Science week started on Monday with a presentation by a magician/scientist to the entire student body. He fascinated the students by presenting a number of science concepts with a magical twist. On Tuesday, they held their annual one academic fair, where students presented their science projects to a panel of judges. There were several first-place winners and exciting projects that were related to solar energy and island creation.
On Wednesday, families joined the students for a special science night with presentations by Zoo Atlanta and Big Thinkers. Students and parents enjoyed a night filled with exciting experiments, animals, dinner, and laughter. Zoo Atlanta brought a tortoise, rats, and a python, and explained where the animals live and what they eat. All the students were allowed to pet the snake after the presentation.

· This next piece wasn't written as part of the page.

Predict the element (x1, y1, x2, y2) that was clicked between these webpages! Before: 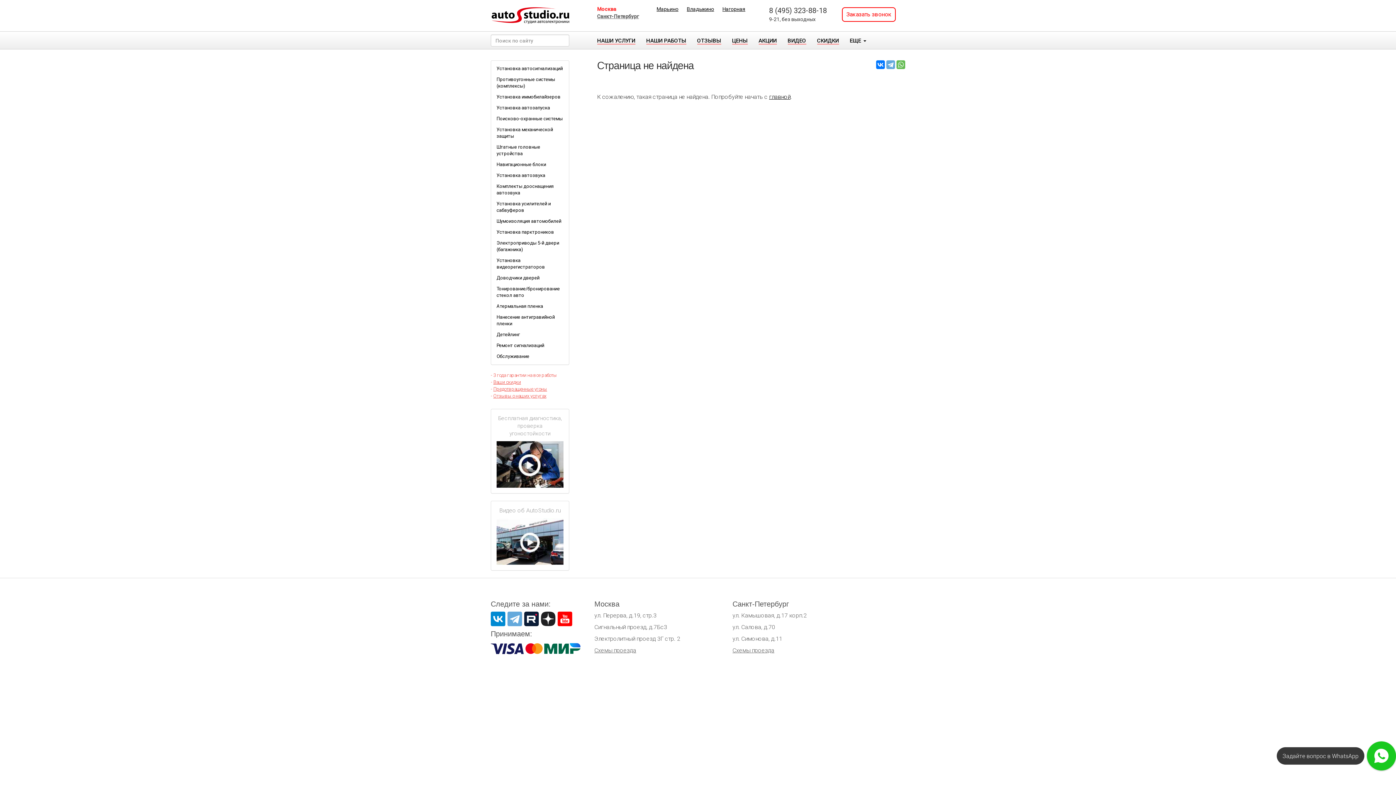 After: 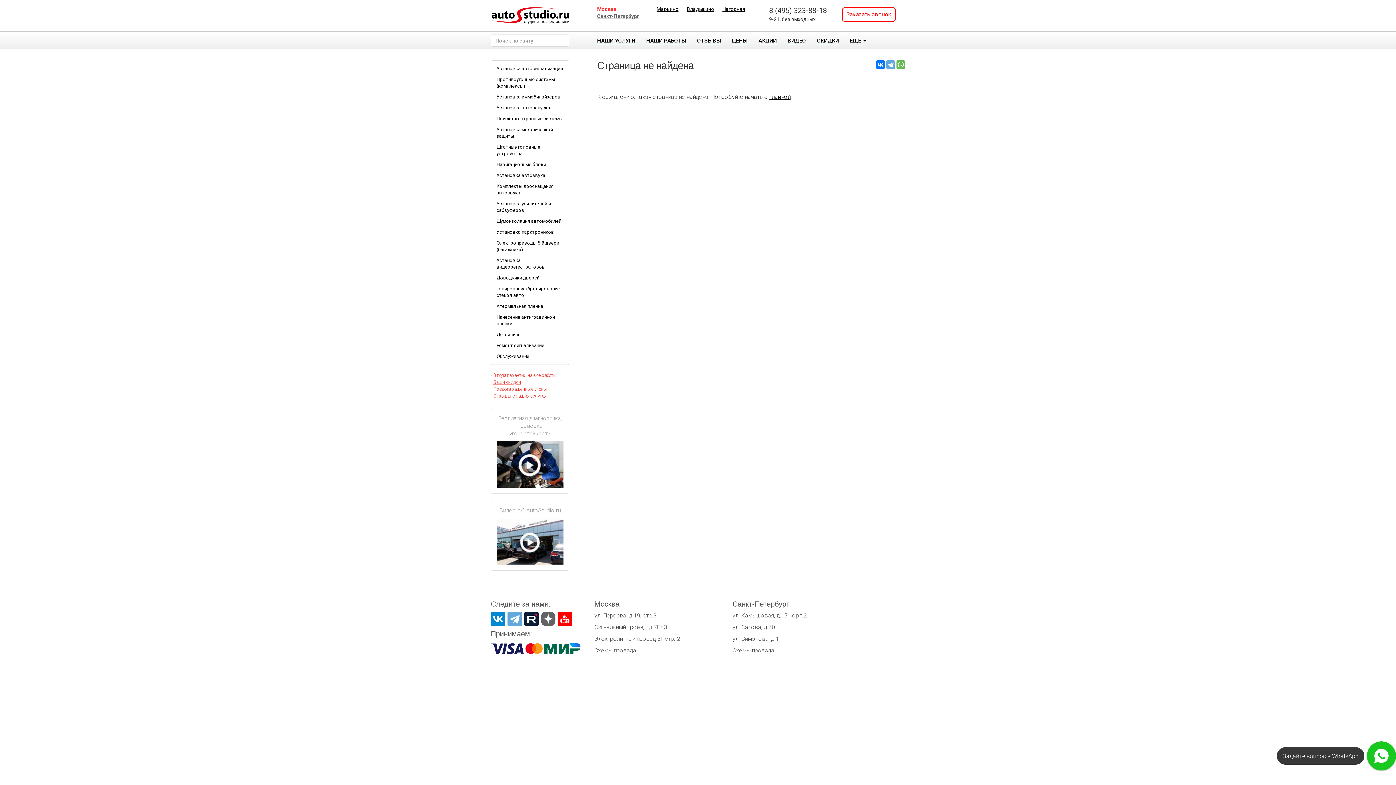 Action: bbox: (541, 611, 555, 626)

Big Thinkers conducted experiments related to matter, and aroused the students’ interest with interactive presentation using dry ice. “The Big Thinkers were really talented because they can do all kinds of experiments, and it really helps me learn a lot,” says Robert Adams, a 5th grader at Burgess-Peterson. The PTA also contributed by creating stations for the students to explore and interact with various science experiments.
Big Thinkers returned on Thursday with their science exploration on air pressure. “My favorite experiment was the fog rings, because it blew out far to all the students and it was so cool,” says Matthew Clay, a 4th grader. On Friday, Young Audiences wrapped up science week with several science concepts catering to the younger students from Pre-K to 2nd grade.
“Science week at burgess has been an important opportunity for students to be exposed to a variety of science concepts that can be applicable in their everyday lives,” says science teacher, Lorraine McFadden.